Significance. If the placement mechanisms and depth-margin theoretical link can be rigorously derived and shown to preserve zero-shot capability, the work could offer a principled, hierarchy-aware route to multi-scale adversarial robustness in VLMs that avoids the performance-robustness trade-offs of standard fine-tuning. The multi-tree alignment idea, if consistent, would add a low-cost way to increase semantic coverage. These elements address a genuine gap in current robust VLM literature, but their impact hinges on verifiable implementation details and empirical gains that are not yet substantiated in the provided description.

major comments (3)

Abstract: The central claim of a 'theoretical connection between the depth of embedding in the hierarchy and the maximum viable margin size' is asserted without any derivation, equation, or proof sketch. This link is load-bearing for the assertion that the model 'naturally realizes several margin sizes' and boosts adversary generalization; the full manuscript must supply the derivation (including any assumptions on embedding placement) to allow verification that the relation holds beyond the leaf level and is not circular.
Abstract: The statement that 'additional mechanisms place visual embeddings at the desired depth of hierarchy' is presented without describing the concrete procedure (loss term, projection operator, constraint, or regularization). This mechanism is essential to the framework's feasibility, stability, and preservation of zero-shot performance; without it, it is impossible to assess whether the placement is reliable or introduces inconsistencies when aligning across multiple trees with shared leaf labels.
Abstract: The multi-tree alignment claim ('aligning over multiple trees to boost semantic variety') lacks any consistency guarantee or method for handling shared leaf labels across trees with differing parent labels. This is load-bearing for the semantic-variety benefit and could otherwise degrade base-task performance or introduce label conflicts; the manuscript must provide the alignment objective and any cross-tree consistency analysis.

minor comments (1)

Abstract: The description of experiments is limited to 'across several datasets' with no mention of specific datasets, baselines, attack types, or metrics; adding these would improve clarity even at the abstract level.

Simulated Author's Rebuttal

3 responses · 0 unresolved

We thank the referee for the constructive and detailed feedback. We agree that the abstract requires additional supporting details to substantiate the core claims, and we will revise the manuscript to include the requested derivations, procedural descriptions, and consistency analysis. Our responses to each major comment are provided below.

read point-by-point responses

Referee: Abstract: The central claim of a 'theoretical connection between the depth of embedding in the hierarchy and the maximum viable margin size' is asserted without any derivation, equation, or proof sketch. This link is load-bearing for the assertion that the model 'naturally realizes several margin sizes' and boosts adversary generalization; the full manuscript must supply the derivation (including any assumptions on embedding placement) to allow verification that the relation holds beyond the leaf level and is not circular.

_Data supplied_:

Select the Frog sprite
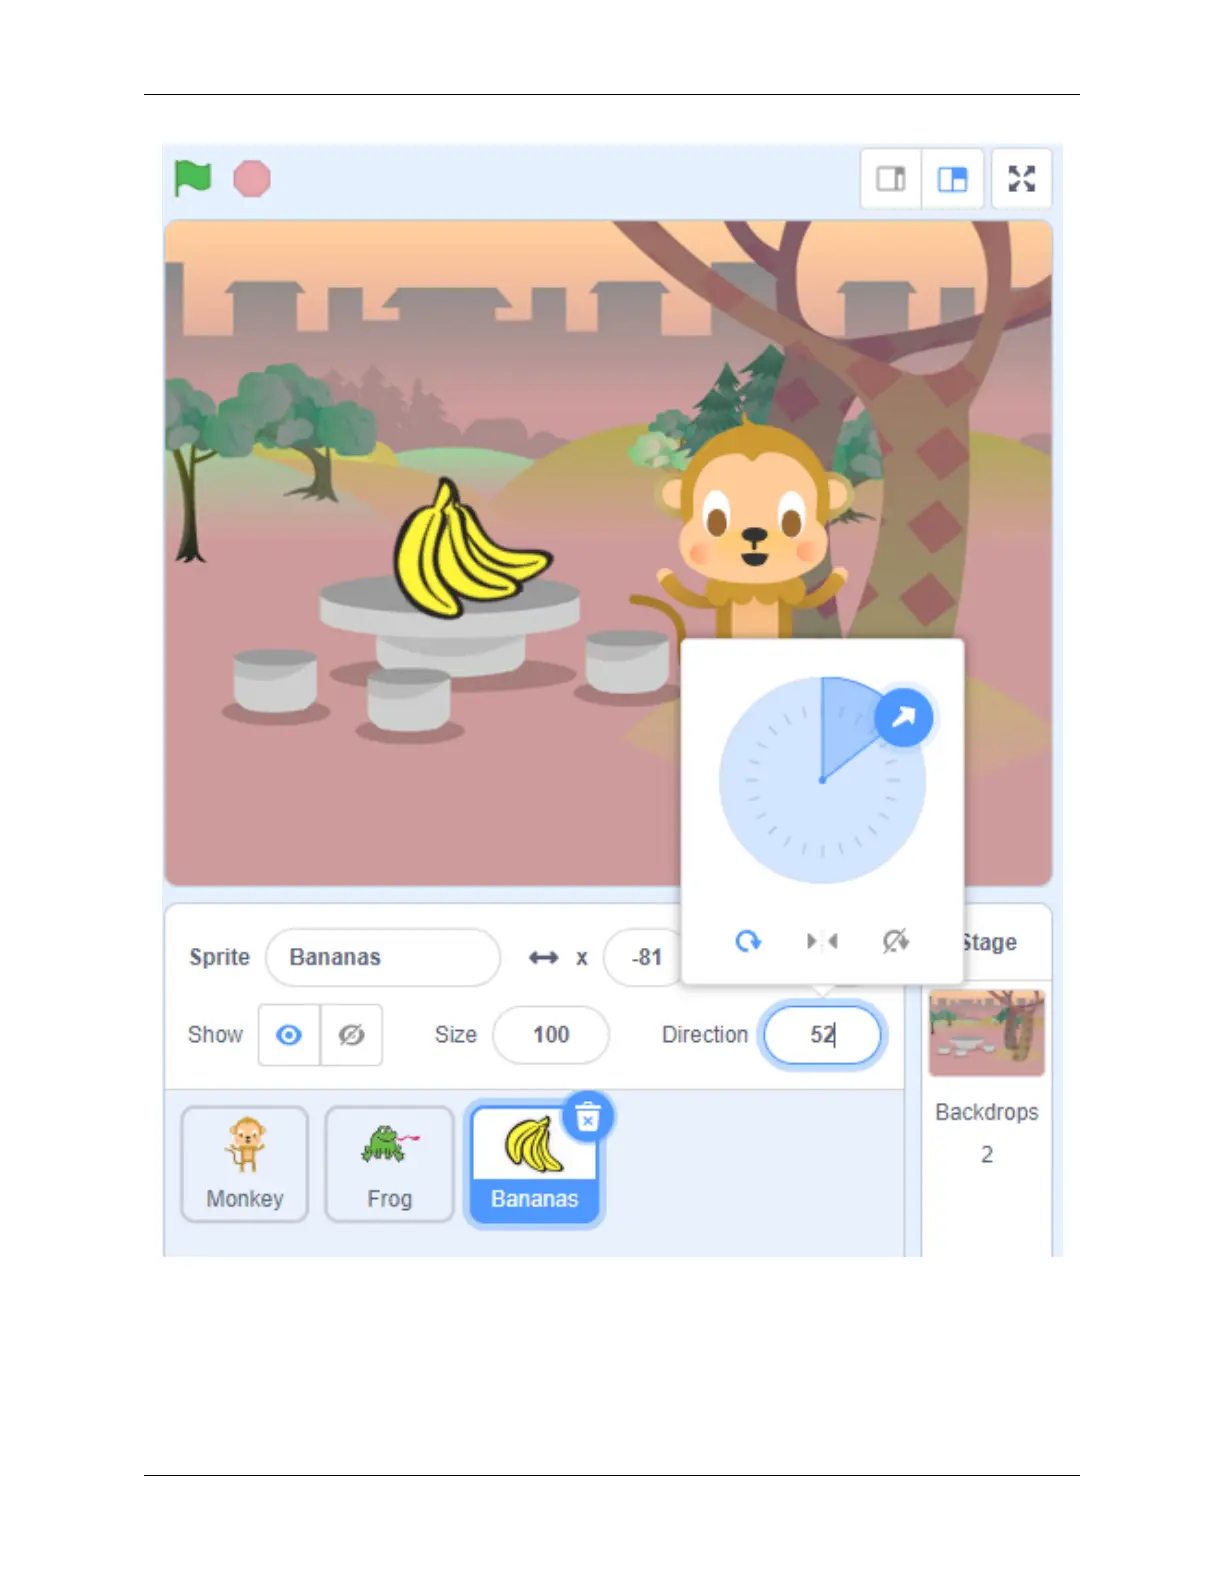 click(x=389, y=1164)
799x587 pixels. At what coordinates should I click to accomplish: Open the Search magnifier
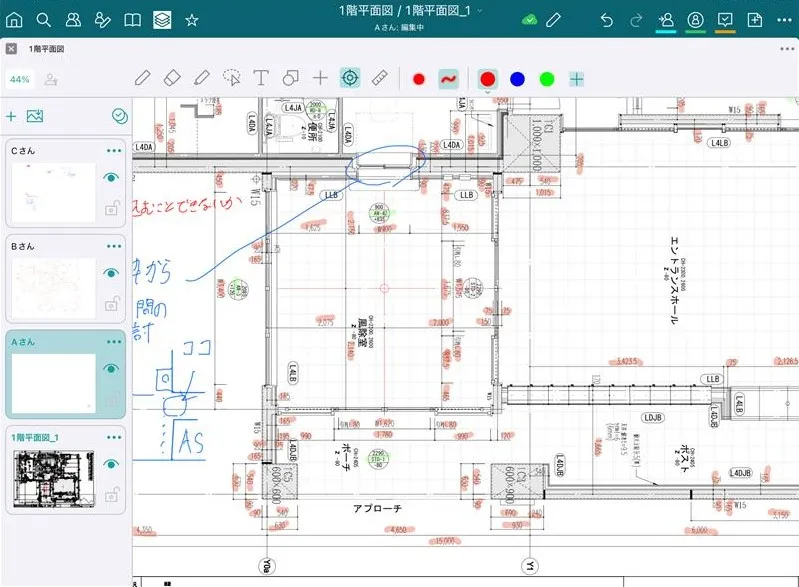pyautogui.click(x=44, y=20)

* * *

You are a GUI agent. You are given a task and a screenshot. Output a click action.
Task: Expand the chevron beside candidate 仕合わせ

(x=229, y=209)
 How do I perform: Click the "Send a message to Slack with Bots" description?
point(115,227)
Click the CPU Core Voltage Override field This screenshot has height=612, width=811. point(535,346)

==

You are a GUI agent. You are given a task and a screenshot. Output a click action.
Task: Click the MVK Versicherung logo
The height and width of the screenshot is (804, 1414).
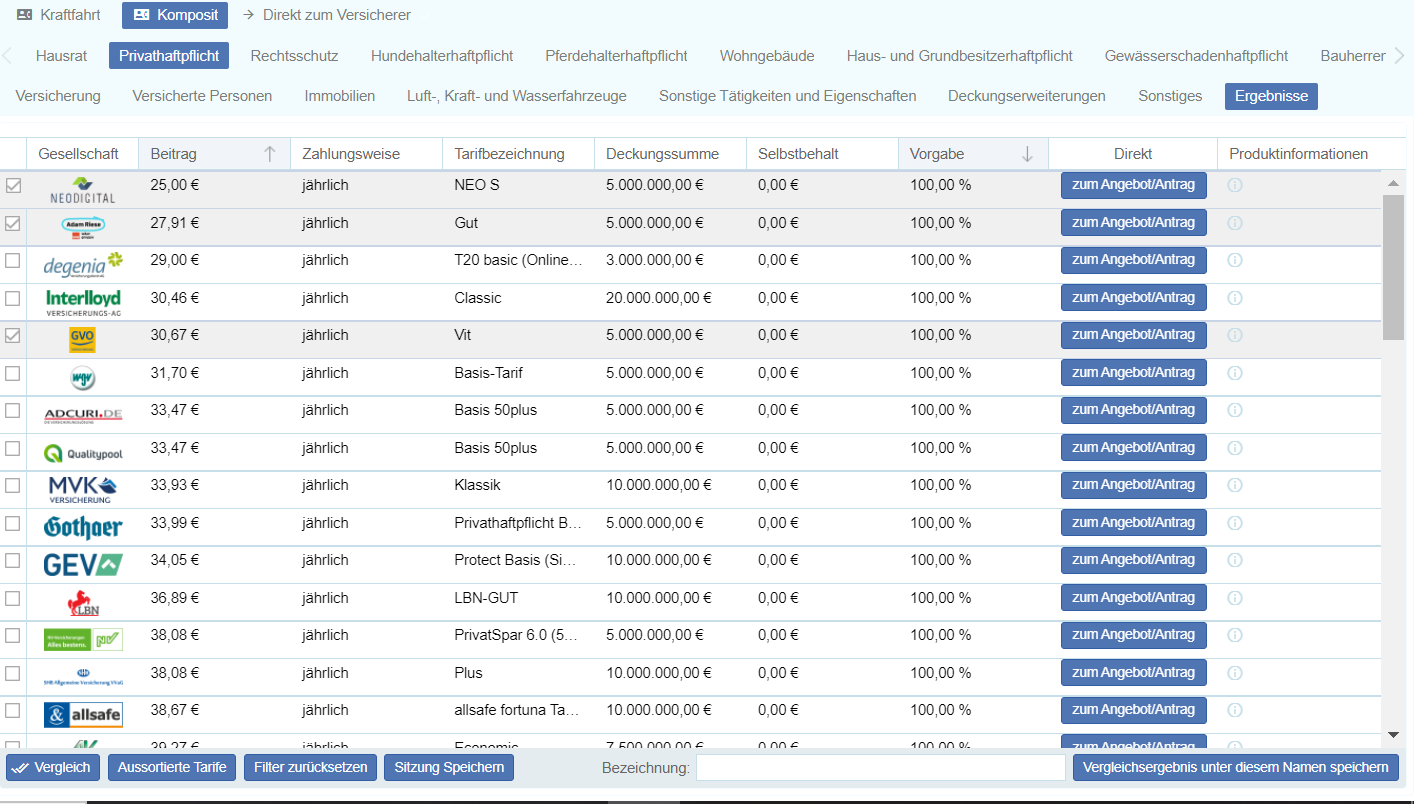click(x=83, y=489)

_Tasks for this exercise_:
A) Sum up the review excerpt in two sentences.
B) According to the review excerpt, what does the minor comment say the abstract's description of experiments leaves out?
C) Continue the review excerpt from the point where it stops.

_Answers to each task_:
A) The review says the work could offer a hierarchy-aware route to multi-scale adversarial robustness in vision-language models without the usual performance-robustness trade-offs, but its impact depends on implementation details and empirical gains that the description does not yet back up. Its major comments ask for the derivation of the link between embedding depth and maximum margin size, the concrete procedure for placing visual embeddings at a chosen depth, and the objective and consistency analysis for aligning over multiple trees, and the simulated rebuttal agrees to add these to the manuscript.

B) It does not mention specific datasets, baselines, attack types, or metrics.

C)
Authors: We agree that a self-contained derivation is essential. The full manuscript contains a theoretical analysis deriving the depth-margin relationship from the hierarchical embedding constraints and the adversarial objective, but we will add an explicit proof sketch (with equations) to the abstract and expand the assumptions in Section 3. The derivation starts from the placement of embeddings at tree depths and uses margin bounds induced by the hierarchy levels; it is grounded in the loss formulation rather than being circular. We will also verify and state its extension to superclass attacks. revision: yes
Referee: Abstract: The statement that 'additional mechanisms place visual embeddings at the desired depth of hierarchy' is presented without describing the concrete procedure (loss term, projection operator, constraint, or regularization). This mechanism is essential to the framework's feasibility, stability, and preservation of zero-shot performance; without it, it is impossible to assess whether the placement is reliable or introduces inconsistencies when aligning across multiple trees with shared leaf labels.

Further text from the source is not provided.